$1m bonuses paid to AIG's Mayfair toxic debts team - Business - Evening Standard
       

$1m bonuses paid to AIG's Mayfair toxic debts team

Bankers at AIG's disgraced Mayfair operations - dubbed the Ground Zero of the financial crisis - are receiving $1 million bonuses.

That is despite the AIG Financial Products division losing $40.5 billion (£28.6 billion) last year, triggering the collapse of the insurer and a subsequent bailout by the American taxpayer.

Documentation forced into the open by the US Congress reveals that at least seven executives are picking up more than $3 million at the division of what was once the world's biggest insurance company.

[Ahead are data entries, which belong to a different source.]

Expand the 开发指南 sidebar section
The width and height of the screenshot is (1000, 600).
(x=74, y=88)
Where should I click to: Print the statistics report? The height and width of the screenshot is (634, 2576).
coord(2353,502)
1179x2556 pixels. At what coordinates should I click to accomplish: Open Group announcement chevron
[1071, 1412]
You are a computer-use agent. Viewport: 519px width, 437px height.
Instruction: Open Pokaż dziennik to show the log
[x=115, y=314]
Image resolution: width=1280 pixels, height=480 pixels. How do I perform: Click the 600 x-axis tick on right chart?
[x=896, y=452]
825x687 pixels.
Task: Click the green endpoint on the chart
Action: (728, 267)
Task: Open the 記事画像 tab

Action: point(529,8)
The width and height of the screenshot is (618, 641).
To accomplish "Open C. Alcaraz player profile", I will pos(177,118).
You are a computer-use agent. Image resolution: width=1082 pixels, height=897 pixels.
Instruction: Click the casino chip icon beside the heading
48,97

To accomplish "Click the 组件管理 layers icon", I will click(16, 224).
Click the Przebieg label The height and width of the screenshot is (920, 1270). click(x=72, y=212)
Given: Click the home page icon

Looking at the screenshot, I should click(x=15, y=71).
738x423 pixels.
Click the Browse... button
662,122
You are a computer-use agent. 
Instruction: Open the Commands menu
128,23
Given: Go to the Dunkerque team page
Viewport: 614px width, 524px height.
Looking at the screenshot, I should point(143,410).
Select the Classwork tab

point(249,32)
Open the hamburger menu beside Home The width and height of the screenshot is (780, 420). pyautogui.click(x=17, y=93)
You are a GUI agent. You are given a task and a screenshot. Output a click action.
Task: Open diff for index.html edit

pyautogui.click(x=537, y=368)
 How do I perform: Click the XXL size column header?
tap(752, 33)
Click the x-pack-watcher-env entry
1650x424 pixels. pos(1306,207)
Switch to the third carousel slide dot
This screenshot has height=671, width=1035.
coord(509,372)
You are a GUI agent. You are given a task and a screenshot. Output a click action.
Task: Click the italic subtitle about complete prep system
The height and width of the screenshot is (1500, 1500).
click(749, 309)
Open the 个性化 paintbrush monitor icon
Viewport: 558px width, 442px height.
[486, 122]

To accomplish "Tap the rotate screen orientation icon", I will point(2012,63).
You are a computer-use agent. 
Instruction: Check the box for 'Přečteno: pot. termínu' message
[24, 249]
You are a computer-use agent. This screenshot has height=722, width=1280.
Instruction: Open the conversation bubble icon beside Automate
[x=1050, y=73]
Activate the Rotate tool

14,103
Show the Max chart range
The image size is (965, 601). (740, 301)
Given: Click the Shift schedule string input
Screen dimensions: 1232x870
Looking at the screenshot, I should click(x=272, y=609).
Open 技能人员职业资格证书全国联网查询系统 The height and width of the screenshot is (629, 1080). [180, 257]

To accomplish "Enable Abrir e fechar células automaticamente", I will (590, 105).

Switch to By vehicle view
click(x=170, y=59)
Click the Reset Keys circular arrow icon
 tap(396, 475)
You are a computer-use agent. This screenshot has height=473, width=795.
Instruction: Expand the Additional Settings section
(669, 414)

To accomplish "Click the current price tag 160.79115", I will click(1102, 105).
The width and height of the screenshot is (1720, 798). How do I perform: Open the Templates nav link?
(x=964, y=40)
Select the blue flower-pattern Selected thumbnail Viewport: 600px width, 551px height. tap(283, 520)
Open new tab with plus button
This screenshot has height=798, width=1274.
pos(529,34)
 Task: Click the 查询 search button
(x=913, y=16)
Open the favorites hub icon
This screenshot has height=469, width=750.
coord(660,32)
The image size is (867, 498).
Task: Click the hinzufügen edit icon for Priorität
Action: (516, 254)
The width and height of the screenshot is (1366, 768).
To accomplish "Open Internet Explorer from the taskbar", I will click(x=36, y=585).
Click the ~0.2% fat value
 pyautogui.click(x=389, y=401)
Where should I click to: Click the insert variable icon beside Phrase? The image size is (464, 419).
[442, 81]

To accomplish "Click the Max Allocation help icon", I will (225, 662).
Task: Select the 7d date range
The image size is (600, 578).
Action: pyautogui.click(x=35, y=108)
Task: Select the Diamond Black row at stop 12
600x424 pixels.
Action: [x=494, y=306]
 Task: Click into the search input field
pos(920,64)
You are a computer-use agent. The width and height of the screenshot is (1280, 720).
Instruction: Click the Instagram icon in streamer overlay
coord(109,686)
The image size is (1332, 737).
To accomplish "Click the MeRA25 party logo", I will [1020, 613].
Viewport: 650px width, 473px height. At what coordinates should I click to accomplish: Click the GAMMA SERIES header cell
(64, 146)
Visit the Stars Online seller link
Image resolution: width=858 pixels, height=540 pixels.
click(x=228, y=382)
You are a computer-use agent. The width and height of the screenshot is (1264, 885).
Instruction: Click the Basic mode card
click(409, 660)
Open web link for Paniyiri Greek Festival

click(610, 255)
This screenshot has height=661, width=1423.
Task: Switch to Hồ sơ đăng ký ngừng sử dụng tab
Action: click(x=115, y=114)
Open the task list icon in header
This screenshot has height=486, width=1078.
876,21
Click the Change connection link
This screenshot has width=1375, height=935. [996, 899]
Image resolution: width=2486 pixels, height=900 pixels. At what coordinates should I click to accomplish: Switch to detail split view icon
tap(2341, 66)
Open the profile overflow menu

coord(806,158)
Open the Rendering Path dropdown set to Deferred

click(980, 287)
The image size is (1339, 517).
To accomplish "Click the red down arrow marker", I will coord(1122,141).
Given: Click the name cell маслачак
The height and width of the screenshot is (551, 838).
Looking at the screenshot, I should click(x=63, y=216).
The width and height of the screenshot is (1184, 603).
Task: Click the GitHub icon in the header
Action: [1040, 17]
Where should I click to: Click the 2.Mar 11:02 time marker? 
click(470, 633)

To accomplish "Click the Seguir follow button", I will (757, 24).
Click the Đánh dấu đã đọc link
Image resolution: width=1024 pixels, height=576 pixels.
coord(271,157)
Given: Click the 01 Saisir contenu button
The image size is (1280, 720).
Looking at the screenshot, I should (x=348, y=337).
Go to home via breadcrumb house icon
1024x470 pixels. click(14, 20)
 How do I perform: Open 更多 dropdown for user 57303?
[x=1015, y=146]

AIG, which has received $150 billion from the US government since September last year, is making payments of $450 million to 400 staffers.

Those payments are going to employees in AIG Financial Products, the part of the insurer that crippled the company by making huge losses on the toxic derivatives that have brought the world financial system to its knees.

Rather than calling the payouts bonuses, the insurer - which posted a record fourth-quarter loss of $61.7 billion on 2 March - is labelling them "retention" payments.

In London, AIG Financial Products worked in the heart of the Mayfair hedge-fund industry, sharing an impressive building with GLG Partners, London's biggest independent hedge-fund manager.

AIG's Mayfair office specialised in trading derivatives known as credit default swaps, the insurance that lenders take out to make sure their debts do not go bad, but the market imploded in the credit crunch, leaving AIG with liabilities of tens of billions of dollars.

The Mayfair operation was run by controversial financier Joe Cassano, whose departure from AIG's London office a year ago heralded the division's collapse. Recipients of the big bonuses in London could include directors of AIG's operations in Curzon Street.

They include British banker Andy Forster, reckoned to be a long-time right-hand man of Cassano in London and head of global credit trading.

Two years ago, Forster, now 38, was hailed by Cassano as having "done an amazing job of managing our portfolio [to] survive the trying times we are working in".

In that year, Forster insisted that AIG's credit derivatives business would in the worst scenario lose a "manageable" $600 million.

Others named as directors after last year's departure of Cassano are Mauro Gabriele, a 45-year-old Italian and some-time head of Banque AIG who has in the past kept an address in Belgravia's smartest square. Another director is named as American Bruce McCoy, 50.

News of the staff payouts has caused a storm in the US, where Treasury Secretary Timothy Geithner was so appalled by the payments that he attempted to have them blocked. The US government is in effect 80% owner of AIG.

President Obama's chief economics adviser, Larry Summers, said: "There are a lot of terrible things that have happened in the last 18 months, but what's happened at AIG is the most outrageous. [But] we are a country of law. The government cannot just abrogate contracts."

The White House was told the payments were contractual, drawn up before the scale of AIG's losses were known. AIG argues they are being made to staff being retained to unravel its liabilities.

AIG's new chief executive, Edward Liddy, who is receiving $1 salary for 2008-9, told Geithner in a letter: "I do not like these arrangements and find it distasteful and difficult to recommend to you that we must proceed."